:: Extract provided

What is the main metabolic reaction that Vitamin C is involved in?
Hydroxylation of proline and lysine residues in the synthesis of collagen.
What are the major signs of Vit C deficiency?
Sore, spongy gums, loose teeth, fragile blood vessels --> hemorrhages, swollen joints (bleeding into joint spaces), impaired wound healing, anemia.
What is the primary function of Vitamin E?
Antioxidant -- protects RBCs from non-enzymatic oxidation of cell components.
What is associated with Vitamin E deficiency? What autosomal recessive gene mutation is responsible for Vitamin E deficiency?
Spinocerebellar degeneration leading to ATAXIA, peripheral neuropathy, proximal muscle weakness, increased fragility of RBCs, ACCELERATED ATHEROSCLEROSIS; α-tocopherol transfer gene protein.
What is the biologically active form of folic acid? What metabolic reactions is it involved in? What does a deficiency in folic acid cause?

::::
:: Information provided

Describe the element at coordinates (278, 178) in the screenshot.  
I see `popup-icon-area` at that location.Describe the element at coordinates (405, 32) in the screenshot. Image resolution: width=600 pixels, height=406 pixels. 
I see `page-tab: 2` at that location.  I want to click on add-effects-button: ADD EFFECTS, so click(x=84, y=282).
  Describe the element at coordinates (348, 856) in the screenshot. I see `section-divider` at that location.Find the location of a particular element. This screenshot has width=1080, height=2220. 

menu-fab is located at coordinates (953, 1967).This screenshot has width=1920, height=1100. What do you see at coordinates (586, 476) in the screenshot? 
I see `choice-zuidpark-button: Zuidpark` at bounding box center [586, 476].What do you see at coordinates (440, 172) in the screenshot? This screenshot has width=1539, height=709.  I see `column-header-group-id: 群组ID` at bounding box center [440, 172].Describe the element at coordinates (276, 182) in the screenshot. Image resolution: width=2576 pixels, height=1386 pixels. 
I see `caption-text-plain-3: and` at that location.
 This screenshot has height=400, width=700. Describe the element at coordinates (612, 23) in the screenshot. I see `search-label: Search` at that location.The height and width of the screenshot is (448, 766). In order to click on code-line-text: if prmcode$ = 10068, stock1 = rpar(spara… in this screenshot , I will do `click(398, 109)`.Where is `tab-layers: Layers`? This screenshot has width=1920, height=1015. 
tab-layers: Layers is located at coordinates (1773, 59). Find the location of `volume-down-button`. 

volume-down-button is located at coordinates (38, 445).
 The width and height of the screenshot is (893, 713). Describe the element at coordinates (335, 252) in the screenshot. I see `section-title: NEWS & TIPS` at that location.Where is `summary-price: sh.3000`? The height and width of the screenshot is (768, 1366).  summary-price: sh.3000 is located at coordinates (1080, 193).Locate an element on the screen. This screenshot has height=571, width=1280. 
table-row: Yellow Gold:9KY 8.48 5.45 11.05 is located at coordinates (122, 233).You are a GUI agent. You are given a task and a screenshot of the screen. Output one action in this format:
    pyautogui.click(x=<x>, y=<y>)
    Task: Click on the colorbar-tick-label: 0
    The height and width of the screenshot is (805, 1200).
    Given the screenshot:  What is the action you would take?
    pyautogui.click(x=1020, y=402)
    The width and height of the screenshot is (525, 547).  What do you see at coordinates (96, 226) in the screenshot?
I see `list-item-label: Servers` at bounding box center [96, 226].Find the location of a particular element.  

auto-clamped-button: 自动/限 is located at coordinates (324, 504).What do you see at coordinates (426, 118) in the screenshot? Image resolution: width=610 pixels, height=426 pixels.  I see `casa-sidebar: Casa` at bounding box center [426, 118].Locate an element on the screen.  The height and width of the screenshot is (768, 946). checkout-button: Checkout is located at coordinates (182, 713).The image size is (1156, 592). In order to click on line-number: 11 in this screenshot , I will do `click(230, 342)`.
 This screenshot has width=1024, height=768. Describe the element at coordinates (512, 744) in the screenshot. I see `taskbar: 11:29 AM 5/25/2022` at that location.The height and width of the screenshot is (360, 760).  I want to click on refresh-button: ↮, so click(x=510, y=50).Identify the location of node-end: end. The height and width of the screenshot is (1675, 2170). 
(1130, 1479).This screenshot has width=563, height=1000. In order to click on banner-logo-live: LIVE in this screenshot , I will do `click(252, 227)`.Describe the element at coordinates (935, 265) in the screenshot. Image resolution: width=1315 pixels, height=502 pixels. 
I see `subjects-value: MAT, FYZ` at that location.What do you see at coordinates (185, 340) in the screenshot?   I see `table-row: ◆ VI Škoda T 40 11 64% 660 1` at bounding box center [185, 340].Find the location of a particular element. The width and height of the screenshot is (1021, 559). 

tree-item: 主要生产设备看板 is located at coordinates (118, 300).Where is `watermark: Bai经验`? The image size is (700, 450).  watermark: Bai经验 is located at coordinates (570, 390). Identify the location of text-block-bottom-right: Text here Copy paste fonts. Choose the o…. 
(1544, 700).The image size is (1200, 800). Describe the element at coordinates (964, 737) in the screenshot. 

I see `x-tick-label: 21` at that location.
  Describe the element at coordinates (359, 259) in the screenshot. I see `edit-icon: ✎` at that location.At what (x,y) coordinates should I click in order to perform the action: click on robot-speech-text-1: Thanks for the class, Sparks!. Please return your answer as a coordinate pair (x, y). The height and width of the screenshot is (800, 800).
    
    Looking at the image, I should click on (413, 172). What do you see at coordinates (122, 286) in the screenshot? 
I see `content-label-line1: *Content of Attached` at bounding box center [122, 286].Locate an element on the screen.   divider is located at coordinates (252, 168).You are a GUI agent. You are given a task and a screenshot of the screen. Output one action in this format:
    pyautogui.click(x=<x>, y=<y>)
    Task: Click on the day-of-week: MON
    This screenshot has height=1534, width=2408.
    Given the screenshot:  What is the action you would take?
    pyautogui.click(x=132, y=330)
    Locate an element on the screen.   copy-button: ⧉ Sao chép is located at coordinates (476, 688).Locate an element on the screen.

::::

Write the next part of the vitamin notes, picking up right after their final question. The lines above are separate material with no connection to the vitamin notes.

THF; synthesis of purines (A, G) and thymine (T); megaloblastic anemia, growth defects, neural tube defects.
What results from an excess of folate? Why?
Vitamin B12 deficiency, it's used in making THF -- get this, A deficiency in B12 can cause a deficiency in folate.
In what metabolic reactions in Vitamin B12 involved?
Homocysteine and THF-CH3 --> Methionine and THF.
Methylmalonyl CoA --> Succinyl CoA.
What is seen in B12 deficiency?
Pernicious anemia; megaloblastic anemia, CNS sx, atrophy of stomach glands, homocysteinuria and methylmalonic acid in urine.
What is another name of B12 deficiency?
Subacute combined degeneration.
What is usually the cause of B12 malabsorption? Where is B12 absorbed in the GI tract? Name two malabsorption problems that can cause B12 deficiency.
AI destruction of parietal cells = no IF = no B12 absorption; terminal ileum; Crohn's disease and celiac sprue.
What is the tx for B12 deficiency?
IM injection of cyanocobalamin.
What is the biologically active form of Vitamin B6? What is its metabolic function?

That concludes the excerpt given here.